I am stuck. My coding team has been auditing our office E/Ms for several years (our physicians do their own coding...I know, I know! :eek:). They now want us to branch out to include their hospital E/M services but none of us have done hospital E/Ms before to know what the documentation requirements are.

I've been researching this fruitlessly for awhile now. Does anyone have suggestions, links, resources, etc that would guide me in the right direction?

Tracy
 
Thanks for the link; I'll check it out right now. Unfortunately, our Medicare contractor is CGS and they provide little to no documentation for us.
 
The guidelines for E/M are the same in any setting, they just get applied a little differently depending on the code. This is defined by CPT.

On the inpatient side you only have 3 levels of service instead of 5. For subsequent care, history can be "interval" which means the requirements are the same except past family and social history is not necessary.

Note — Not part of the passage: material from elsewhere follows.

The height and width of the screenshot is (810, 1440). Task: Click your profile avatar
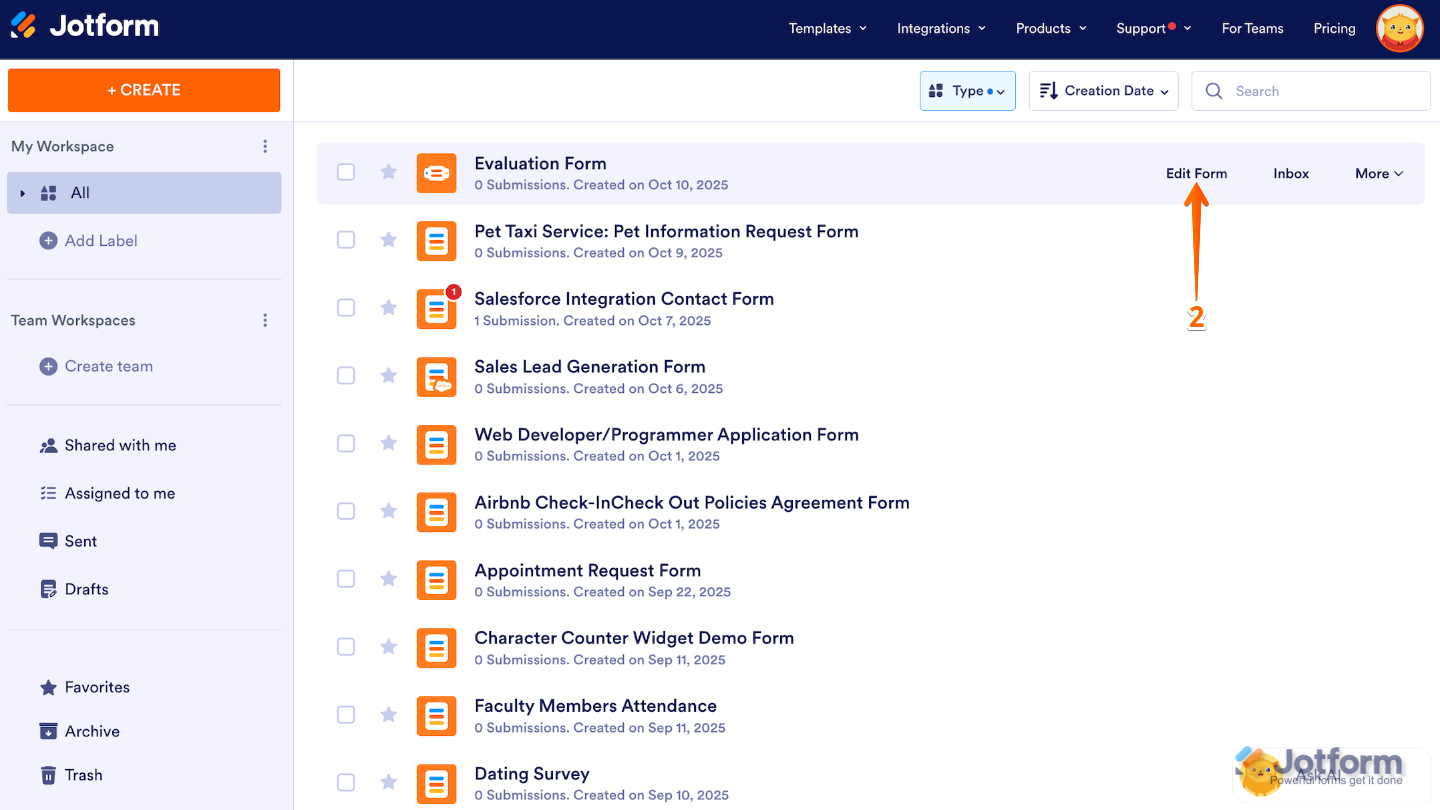click(x=1399, y=28)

http://www.cms.gov/Outreach-and-Edu...k-MLN/MLNMattersArticles/downloads/MM7405.pdf


Hopefully the link will help you,

Laura, CPC, CPMA, CEMC
 
I think I'm making it worse...

I understand what informaton needs to be present. I think it's where that information is coming from that has me confused.

For example, a patient is admitted to observation for chemotherapy by the oncologist (our doc) and only sees the patient once, post-chemo & prior to discharge. The documentation in the hospital chart is a handwritten SOAP note. The oncologist also had his most recent office note included in the hospital chart.

Can I refer to the office note for elements of HPI that are missing from the handwritten note?

Is it even billable if the resident wrote it all out and the oncologist simply writes "as above" and signs it?